E pôs-lhe um livro nas mãos, livro que o seu companheiro trazia; pegou-lhe D. Quixote e, sem responder palavra, principiou a folheá-lo; e dali a pedaço devolveu-lho, dizendo:
— No pouco que vi, achei três coisas neste autor dignas de repreensão. A primeira, são algumas palavras que li no prólogo; a segunda, ser a linguagem aragonesa, porque muitas vezes escreve sem artigos; e a terceira, que mais o confirma por ignorante, é o errar e desviar-se da verdade no mais principal da história, porque diz aqui que a mulher do meu Sancho Pança se chama Maria Gutiérrez, e não se chama tal: chama-se Teresa Pança; e, quem erra nesta parte tão importante, bem se poderá recear que erre em todas as outras da história.
— Donoso historiador! — acudiu Sancho — muito deve saber dos nossos sucessos, pois chama a Teresa Pança, minha mulher, Maria Gutiérrez! torne a pegar no livro, senhor meu amo, e veja se eu também por cá ando, e se também me mudou o nome.
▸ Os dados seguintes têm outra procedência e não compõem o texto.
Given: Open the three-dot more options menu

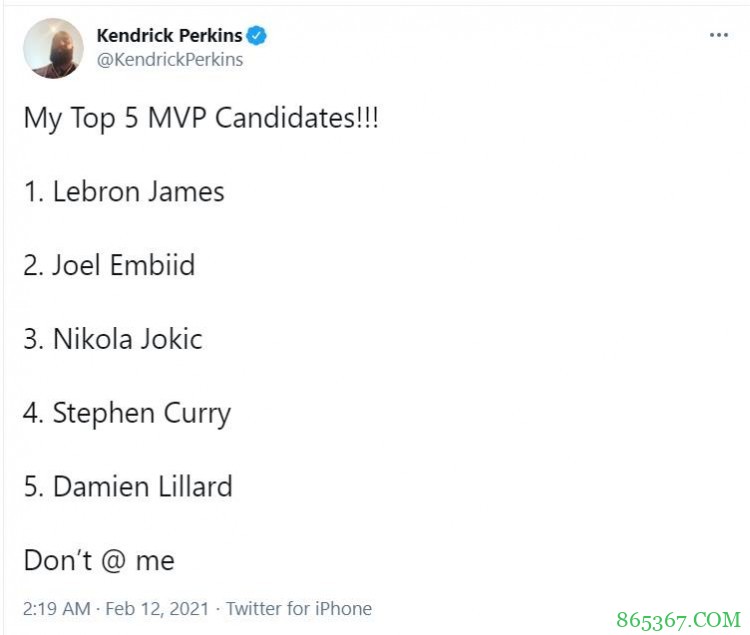Looking at the screenshot, I should pyautogui.click(x=719, y=35).
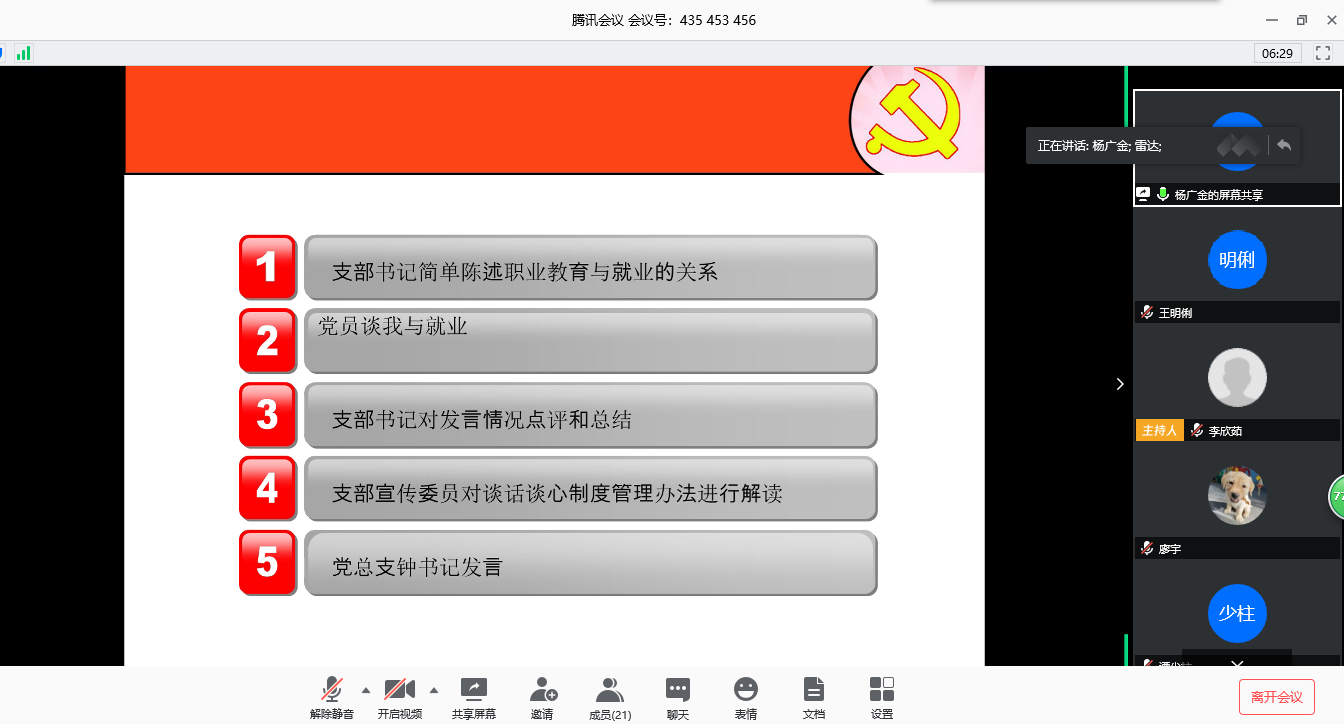Collapse participant sidebar with chevron arrow
This screenshot has height=724, width=1344.
pyautogui.click(x=1120, y=384)
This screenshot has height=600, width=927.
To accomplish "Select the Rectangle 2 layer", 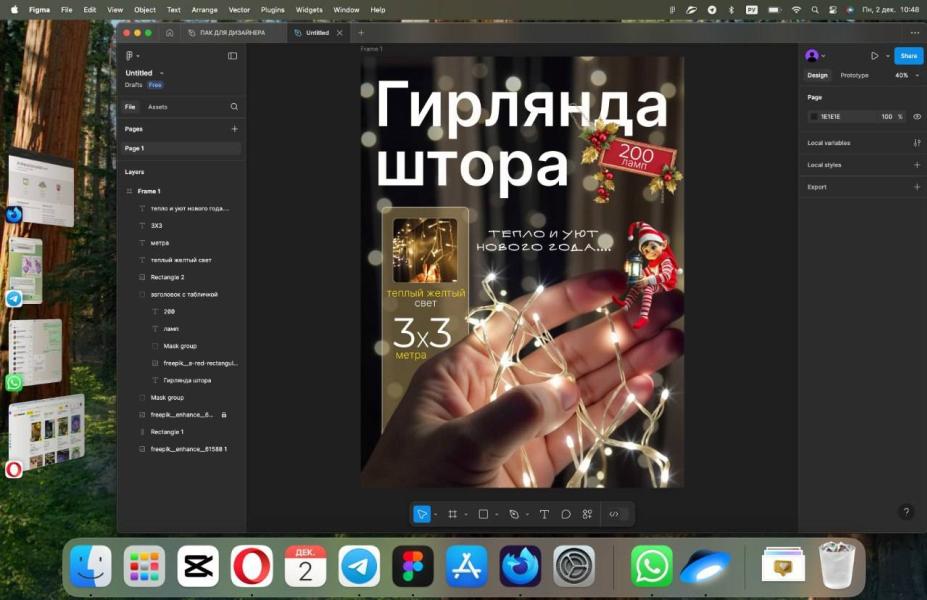I will tap(167, 277).
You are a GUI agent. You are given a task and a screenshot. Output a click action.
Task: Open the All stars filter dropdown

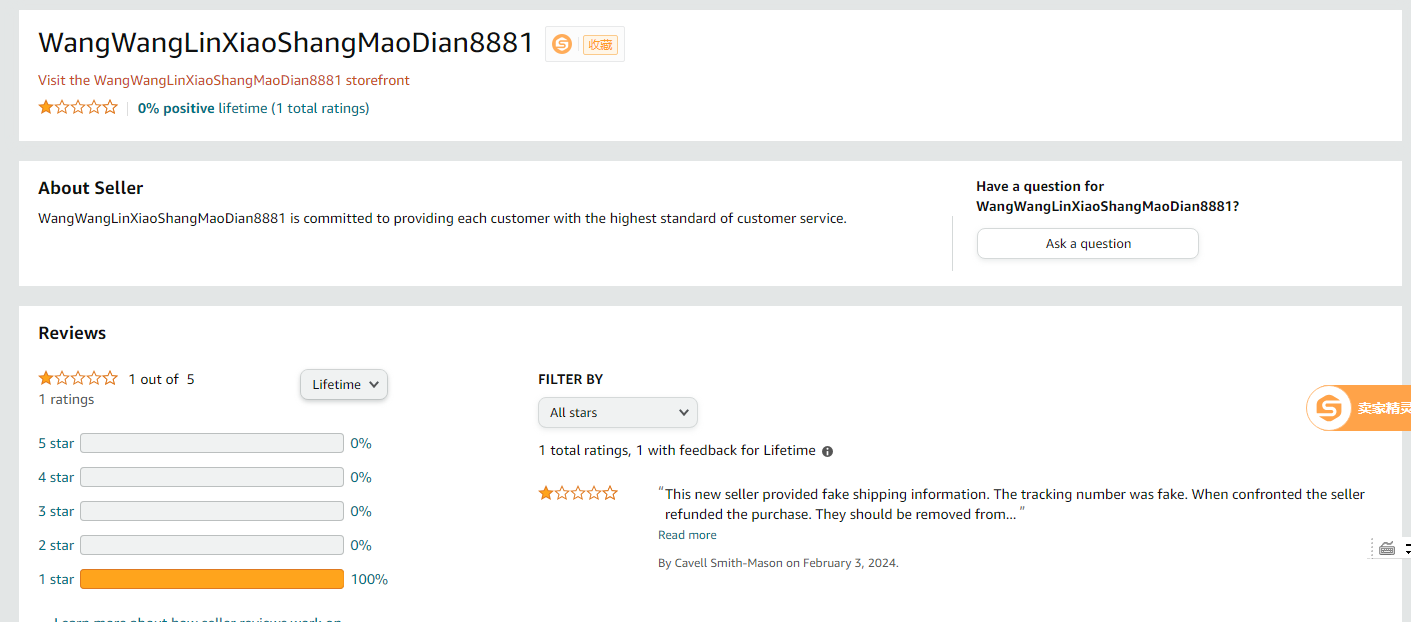(x=617, y=412)
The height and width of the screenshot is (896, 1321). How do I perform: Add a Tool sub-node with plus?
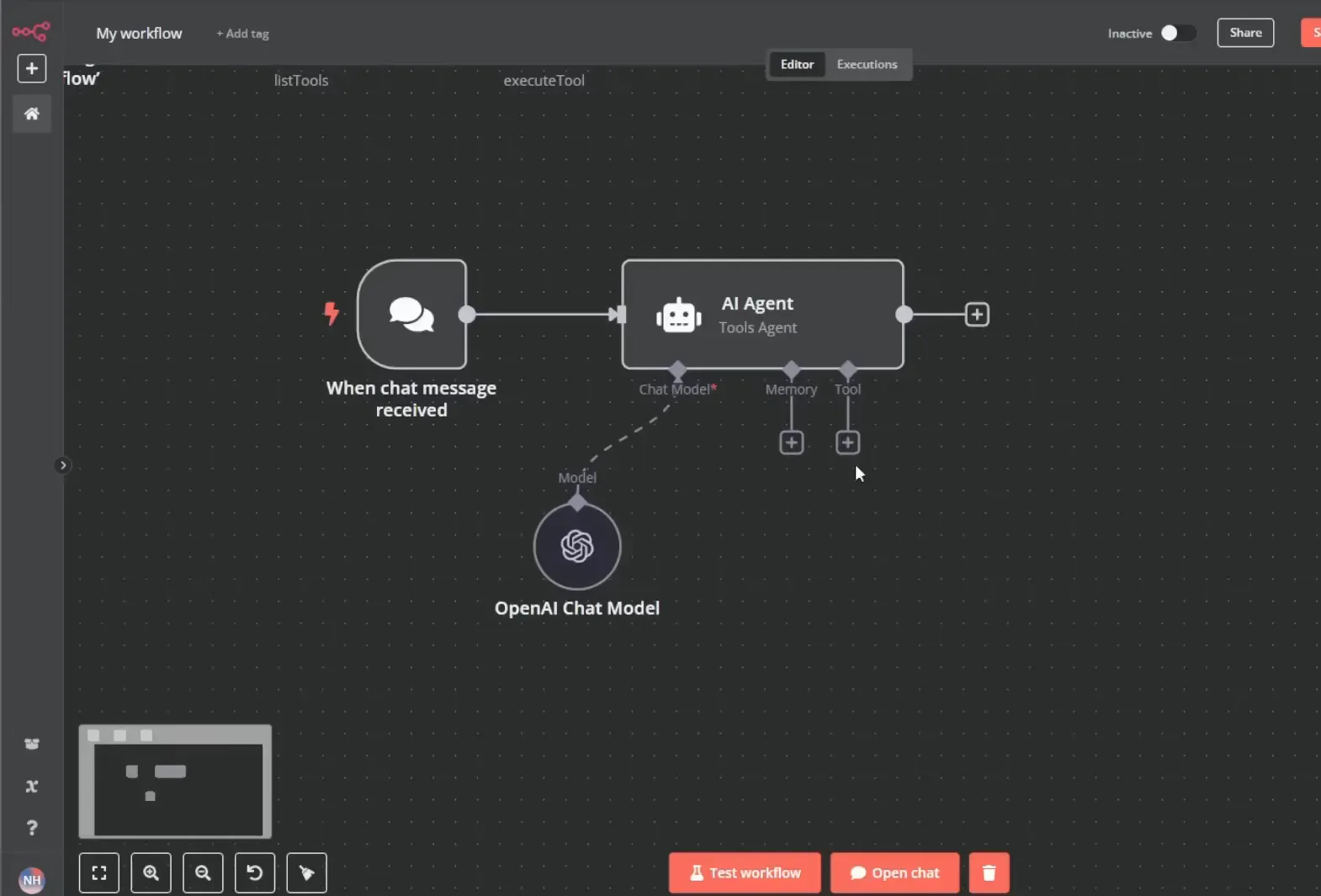pyautogui.click(x=848, y=443)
— Pelo que vos tenho ouvido dizer — acudiu D. Jerônimo — sois, sem dúvida, Sancho Pança, o escudeiro do senhor D. Quixote.
— Sou Sancho, sim, senhor, e disso me ufano.
— Pois à fé — tornou o cavaleiro — que vos não trata este autor moderno com o asseio que na vossa pessoa se mostra; pinta-vos comilão e simples, e nada gracioso, e mui diferente do Sancho que se descreve na primeira parte da história de vosso amo.
— Deus lho perdoe — disse Sancho — melhor fora que ele me deixasse no meu canto, sem se lembrar de mim, porque, quem te manda a ti, sapateiro, tocar rabecão? e bem está S.